It is unnecessary to review the evidence on which the verdict was found. The question of fact as to the character of the disease, the knowledge, concealment, and misrepresentations of the defendant, the fraud practiced, the value of the property, and the damages actually sustained, were questions for the jury, on which they have passed; and their verdict is well supported by the evidence.

It is objected that there was no tender of the horses to the defendant at his place of residence. Such tender was not necessary to entitle the plaintiff to recover his damages; nor was it necessary to entitle him to a rescission of the contract that he should have offered to restore the property, it having been proved and found by the jury to be utterly worthless. But if such offer was necessary, it was made; the defendant did not object to the manner of it, but positively refused to take back the property. More could not be required of the plaintiff.

The assignment of errors does not question the correctness of the judgment; and the appellant has nothing to complain of in the manner of its rendition. The petition prayed the delivery up and cancellation of the notes given the defendant for a part of the price of the purchase. But the answer of the defendant disclosed that he had already assigned and transferred the notes to a third person. They were transferred out of the power of the party and the court. The court could not act upon them. The only alternative relief which the court could award was granted, and rightly, under the prayer for general relief. We are of opinion that there is no error in the judgment, and it is affirmed.

Judgment affirmed.

FRAUD OR MISREPRESENTATION BY VENDOR OF CHATTEL, EFFECT OF, and remedies for: Sce Connersville v. Wadleigh, 41 Am. Dec. 214; Johnson v. MeLane, 43 Id. 102; Harmon v. Sanderson, 45 Id. 272; Price v. Lewis, 55 Id. 536; Trice v. Cockran, 56 Id. 15; McCulloch v. Scott, Id. 561; Cunningham v. Smith, 60 Id. 333; Kingsbury v. Taylor, 50 Id. 607; Mahurin v.

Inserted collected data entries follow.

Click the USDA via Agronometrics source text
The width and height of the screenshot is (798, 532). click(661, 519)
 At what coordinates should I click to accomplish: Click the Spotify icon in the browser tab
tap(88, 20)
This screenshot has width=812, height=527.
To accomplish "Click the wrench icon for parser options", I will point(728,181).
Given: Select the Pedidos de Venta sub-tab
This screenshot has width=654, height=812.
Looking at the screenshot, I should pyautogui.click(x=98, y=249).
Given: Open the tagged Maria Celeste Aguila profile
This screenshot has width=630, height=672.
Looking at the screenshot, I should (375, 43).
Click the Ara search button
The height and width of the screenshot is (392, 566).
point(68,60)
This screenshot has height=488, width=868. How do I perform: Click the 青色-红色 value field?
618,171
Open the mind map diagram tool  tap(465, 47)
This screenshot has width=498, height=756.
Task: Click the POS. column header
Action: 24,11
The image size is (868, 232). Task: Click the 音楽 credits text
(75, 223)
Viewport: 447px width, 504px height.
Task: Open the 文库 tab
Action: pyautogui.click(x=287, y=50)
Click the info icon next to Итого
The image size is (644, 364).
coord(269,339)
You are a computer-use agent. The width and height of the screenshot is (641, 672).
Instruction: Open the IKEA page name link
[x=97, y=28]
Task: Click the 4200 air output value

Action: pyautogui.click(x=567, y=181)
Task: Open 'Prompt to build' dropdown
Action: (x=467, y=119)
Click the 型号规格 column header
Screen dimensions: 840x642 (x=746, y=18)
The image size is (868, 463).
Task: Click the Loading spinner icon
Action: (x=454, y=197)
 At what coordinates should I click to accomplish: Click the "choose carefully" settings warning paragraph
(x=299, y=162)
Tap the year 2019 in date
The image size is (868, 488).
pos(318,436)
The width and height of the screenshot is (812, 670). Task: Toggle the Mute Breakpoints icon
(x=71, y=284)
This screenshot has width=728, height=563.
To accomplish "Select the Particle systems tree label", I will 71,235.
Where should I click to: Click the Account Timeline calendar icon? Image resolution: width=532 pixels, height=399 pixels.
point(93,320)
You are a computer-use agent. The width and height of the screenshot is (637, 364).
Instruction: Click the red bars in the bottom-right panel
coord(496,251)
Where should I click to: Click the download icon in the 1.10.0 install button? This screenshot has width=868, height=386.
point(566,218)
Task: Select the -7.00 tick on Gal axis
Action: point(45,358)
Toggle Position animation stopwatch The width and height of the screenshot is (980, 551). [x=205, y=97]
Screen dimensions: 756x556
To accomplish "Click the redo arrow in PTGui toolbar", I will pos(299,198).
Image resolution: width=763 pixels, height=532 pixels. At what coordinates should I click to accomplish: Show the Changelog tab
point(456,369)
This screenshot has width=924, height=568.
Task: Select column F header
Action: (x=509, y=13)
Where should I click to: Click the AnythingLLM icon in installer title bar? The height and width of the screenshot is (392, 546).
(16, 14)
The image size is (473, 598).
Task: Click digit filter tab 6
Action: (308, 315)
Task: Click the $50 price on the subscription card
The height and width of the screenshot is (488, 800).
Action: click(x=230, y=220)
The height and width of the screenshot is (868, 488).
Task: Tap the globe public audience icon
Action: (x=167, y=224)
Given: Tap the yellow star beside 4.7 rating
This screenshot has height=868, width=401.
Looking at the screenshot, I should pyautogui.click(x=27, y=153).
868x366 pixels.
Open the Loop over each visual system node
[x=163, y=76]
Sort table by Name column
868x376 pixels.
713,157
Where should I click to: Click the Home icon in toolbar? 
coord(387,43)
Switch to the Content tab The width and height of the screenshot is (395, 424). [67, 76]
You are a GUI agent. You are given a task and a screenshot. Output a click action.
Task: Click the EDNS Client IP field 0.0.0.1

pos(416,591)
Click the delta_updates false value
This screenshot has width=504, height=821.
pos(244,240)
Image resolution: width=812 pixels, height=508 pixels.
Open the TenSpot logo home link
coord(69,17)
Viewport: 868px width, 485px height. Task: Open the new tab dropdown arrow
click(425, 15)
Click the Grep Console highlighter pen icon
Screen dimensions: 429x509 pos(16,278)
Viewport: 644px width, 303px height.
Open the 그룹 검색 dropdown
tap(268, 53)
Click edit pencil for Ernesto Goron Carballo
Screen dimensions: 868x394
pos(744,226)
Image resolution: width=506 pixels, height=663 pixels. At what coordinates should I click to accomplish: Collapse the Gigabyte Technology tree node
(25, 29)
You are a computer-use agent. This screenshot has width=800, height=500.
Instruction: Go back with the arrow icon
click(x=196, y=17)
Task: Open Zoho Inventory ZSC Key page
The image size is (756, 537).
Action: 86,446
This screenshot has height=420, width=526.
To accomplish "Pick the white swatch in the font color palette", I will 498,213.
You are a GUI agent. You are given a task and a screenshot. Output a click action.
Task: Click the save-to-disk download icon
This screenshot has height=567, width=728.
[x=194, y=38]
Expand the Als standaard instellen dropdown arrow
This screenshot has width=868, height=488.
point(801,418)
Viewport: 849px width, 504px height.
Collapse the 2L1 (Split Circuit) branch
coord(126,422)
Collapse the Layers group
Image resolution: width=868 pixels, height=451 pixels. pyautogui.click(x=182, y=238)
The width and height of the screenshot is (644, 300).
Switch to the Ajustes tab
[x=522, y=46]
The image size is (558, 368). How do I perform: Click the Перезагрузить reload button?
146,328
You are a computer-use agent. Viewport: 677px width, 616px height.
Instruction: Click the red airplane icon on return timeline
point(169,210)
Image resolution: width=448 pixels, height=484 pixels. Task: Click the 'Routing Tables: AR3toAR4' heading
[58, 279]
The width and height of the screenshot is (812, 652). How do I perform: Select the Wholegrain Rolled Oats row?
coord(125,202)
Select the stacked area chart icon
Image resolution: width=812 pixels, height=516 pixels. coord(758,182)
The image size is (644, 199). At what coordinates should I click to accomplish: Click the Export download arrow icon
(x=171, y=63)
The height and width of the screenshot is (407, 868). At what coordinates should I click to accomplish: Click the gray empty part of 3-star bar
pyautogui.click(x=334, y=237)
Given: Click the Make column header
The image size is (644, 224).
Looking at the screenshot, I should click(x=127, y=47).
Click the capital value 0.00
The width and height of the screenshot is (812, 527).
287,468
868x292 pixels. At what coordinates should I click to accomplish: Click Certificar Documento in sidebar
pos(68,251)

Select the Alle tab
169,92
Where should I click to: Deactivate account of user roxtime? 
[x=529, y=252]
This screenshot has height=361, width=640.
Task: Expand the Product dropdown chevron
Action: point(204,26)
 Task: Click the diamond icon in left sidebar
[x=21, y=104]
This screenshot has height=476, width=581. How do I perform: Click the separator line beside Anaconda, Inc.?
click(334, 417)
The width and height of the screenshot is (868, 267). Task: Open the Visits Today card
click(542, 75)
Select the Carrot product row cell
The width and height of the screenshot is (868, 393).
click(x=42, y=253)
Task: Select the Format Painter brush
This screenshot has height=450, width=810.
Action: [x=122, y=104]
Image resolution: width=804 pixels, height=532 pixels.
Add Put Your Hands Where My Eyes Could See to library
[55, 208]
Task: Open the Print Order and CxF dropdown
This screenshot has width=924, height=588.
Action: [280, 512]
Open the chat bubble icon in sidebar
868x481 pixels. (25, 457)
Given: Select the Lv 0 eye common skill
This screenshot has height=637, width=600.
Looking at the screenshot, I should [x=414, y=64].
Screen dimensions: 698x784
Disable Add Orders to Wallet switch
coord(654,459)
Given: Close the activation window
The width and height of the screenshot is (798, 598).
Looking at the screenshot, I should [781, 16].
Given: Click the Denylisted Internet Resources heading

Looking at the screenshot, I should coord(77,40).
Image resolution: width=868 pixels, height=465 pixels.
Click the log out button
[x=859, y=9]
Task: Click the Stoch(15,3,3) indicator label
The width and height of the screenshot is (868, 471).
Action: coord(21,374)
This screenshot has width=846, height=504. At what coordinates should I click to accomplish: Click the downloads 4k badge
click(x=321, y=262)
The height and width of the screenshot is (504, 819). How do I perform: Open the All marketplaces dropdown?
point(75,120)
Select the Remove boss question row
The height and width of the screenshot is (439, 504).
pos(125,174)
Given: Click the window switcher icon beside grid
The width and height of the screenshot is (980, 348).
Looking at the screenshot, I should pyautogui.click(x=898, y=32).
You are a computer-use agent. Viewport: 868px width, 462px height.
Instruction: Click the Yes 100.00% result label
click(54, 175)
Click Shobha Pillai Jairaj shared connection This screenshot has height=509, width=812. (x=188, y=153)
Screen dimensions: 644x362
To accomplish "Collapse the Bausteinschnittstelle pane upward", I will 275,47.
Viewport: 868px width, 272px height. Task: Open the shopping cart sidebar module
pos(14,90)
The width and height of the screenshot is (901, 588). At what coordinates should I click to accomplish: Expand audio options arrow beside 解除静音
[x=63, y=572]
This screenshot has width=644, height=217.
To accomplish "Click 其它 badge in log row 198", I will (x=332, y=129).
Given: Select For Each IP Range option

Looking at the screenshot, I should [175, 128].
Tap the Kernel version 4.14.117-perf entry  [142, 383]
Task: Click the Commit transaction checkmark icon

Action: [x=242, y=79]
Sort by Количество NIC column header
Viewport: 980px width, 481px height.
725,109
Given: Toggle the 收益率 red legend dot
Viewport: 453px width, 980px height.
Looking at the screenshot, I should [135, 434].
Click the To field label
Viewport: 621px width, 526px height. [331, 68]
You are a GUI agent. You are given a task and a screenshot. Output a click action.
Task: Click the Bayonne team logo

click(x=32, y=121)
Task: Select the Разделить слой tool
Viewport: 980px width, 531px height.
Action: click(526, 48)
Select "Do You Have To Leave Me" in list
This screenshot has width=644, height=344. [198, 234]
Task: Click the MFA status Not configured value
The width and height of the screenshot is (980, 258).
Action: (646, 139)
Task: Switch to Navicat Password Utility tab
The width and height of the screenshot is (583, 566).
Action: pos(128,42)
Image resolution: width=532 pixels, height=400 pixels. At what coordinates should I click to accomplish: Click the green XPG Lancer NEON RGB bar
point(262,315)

Harding, 59 Id. 401, and cases cited in notes thereto.

SELLING DISEASED ANIMALS AS SOUND, LIABILITY FOR: See George v. Johnson, 44 Am. Dec. 288; Staines v. Shore, 55 Id. 492; Mahurin v. Ilarding, 59 Id. 401, and cases cited in notes thereto. As to the measure of damages in such cases, see Jeffrey v. Bigelow, 28 Id. 476; Stiles v. While, 45 Id. 214; Woodward v. Thacher, 52 Id. 73, and notes thereto.

RETURN OF CHATTEL ON RESCISSION FOR FRAUD IN SALE, NECESSITY OF: See Johnson v. McLane, 43 Am. Dec. 102; McCulloch v. Scott, 56 Id. 561, and notes.

PARTY CANNOT COMPLAIN OF ERROR IN HIS FAVOR: See McGowen v. West, 38 Am. Dec. 468; People v. Call, 43 Id. 655; Seabury v. Stewart, 58 Id. 254, and notes thereto; Hale v. Crowell, 50 Id. 301.

INSTRUCTION UPON WEIGHT OF EVIDENCE: See Trovillo v. Tilford, 31 Am. Dec. 484; Phillips v. Kingfield, 36 Id. 760; Whiteford v. Burckmyer, 39 Id. 640; Potts v. House, 50 Id. 329; Crozier v. Kirker, 51 Id. 724; Wilson v. Hus ton, 53 Id. 138; Beverly v. Burke, 54 Id. 351; Rushin v. Shields, 56 Id. 436; Woolfork v. Sullivan, 58 Id. 305; Tibeau v. Tibeau, 59 Id. 529; Houghtaling v. Ball, Id. 331; Jones v. State, 62 Id. 550; Porter v. Seiler, Id. 341; Melvin v. Easly, Id. 171.

BURDITT v. SWENSON.

[17 TEXAS, 489.]

PRIVATE NUISANCE IS ANYTHING WHICH DOES HURT OR ANNOYANCE to the lands, tenements, or hereditaments of another. The annoyance need not be such as to endanger health, but it is sufficient if it is offensive to the senses, and renders the enjoyment of life and property uncomfortable, or even causes a well-founded apprehension of danger. LIVERY-STABLE IN TOWN IS NOT NUISANCE prima facie, but becomes so if kept or used so as to destroy the comfort of owners and occupants of adjacent premises, and so as to impair the value of their property. PERPETUAL INJUNCTION AGAINST KEEPING LIVERY-STABLE upon a lot adjacent to plaintiff's store in a town will be awarded where it appears that it is kept in a filthy and unsafe condition, so as to be offensive and dangerous to the plaintiff, and the owners thereof insist that it is well kept, and do not propose to keep it differently; and the injunction will not be limited to restraining the manner of keeping it.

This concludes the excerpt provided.